韓国の人々は「自国のコロナ対策」をどう見たか〜それは誇りか、危機感か

金杭 × 平野啓一郎
現代ビジネス編集部

 だから、これをどのように(異論や対立を含む)政治的な議論として成り立たせていくか、政府に様々な声に耳を傾けさせるようにできるのかということがいまの課題になっていると言えます。

ただし、梨泰院の例がいまの韓国の状況をよく表していると思うんですが、感染者が増えてもうろたえないんですよ。政府批判もないですし、たとえばクラブに行った連中に対しても、基本的にヘイトとかそういう声が出てこないんです。

平野 そこが興味深いところですね。日本では、比率的には少ないと思うけれど、自警団的な人たちの存在が問題化している。韓国ではそれが落ち着いているように見えるというのはどういうことなんでしょうか? 「うろたえない」というのはどういう意味で捉えればいいですか?

 それはやはり、「今回も管理本部が対策してくれる」という信頼だと思います。実際、管理本部の対策をどれくらい信用するかというアンケートをとったところ80%以上が信頼しているということだった。

4月の総選挙の投票の様子。与党が圧勝した〔PHOTO〕Gettyimages
 

平野 コロナの対策については、台湾なども含めて、政府を信頼するという市民の割合が、あり得ないくらい高い数字にのぼっている。それは、金さんがおっしゃったように、この問題が政治的に議論されなければならないフェーズにきたときに問題になるのだろうと思います。
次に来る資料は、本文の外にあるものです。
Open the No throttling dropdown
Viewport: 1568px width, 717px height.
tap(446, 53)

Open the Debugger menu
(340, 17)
 社会全体に関わるような大きな判断には「裏」があるものです。うまく行っている、信頼できるというのは、裏返せば、怖いことでもある。現状のやり方だけが「正解」になってしまうからです。何かのきっかけで、全体主義的な雰囲気が出てくるかもしれない。だからこそ、政治的な場でどのようにこの問題を議論するのか考えなければなりません。
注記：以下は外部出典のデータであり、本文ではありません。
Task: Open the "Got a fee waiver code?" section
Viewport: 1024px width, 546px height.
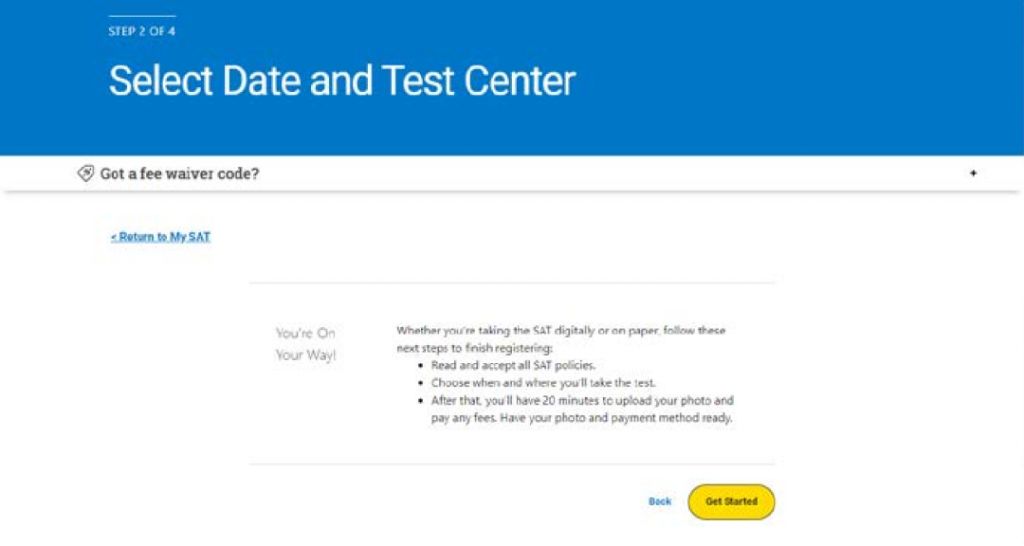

まだ現段階では、韓国政府の一心不乱の対策のどこがうまくいき、どこが失敗したのか、明確なことはわかっていない。いま必要なのは、情報を集約し、共有して、何がうまくいって、何がダメだったのかを吟味することだと思います。韓国の対策は確かにうまくっていると思いますが、そこには隠された裏面もあって、そのバランスをいかにとって行くかが重要だと思います。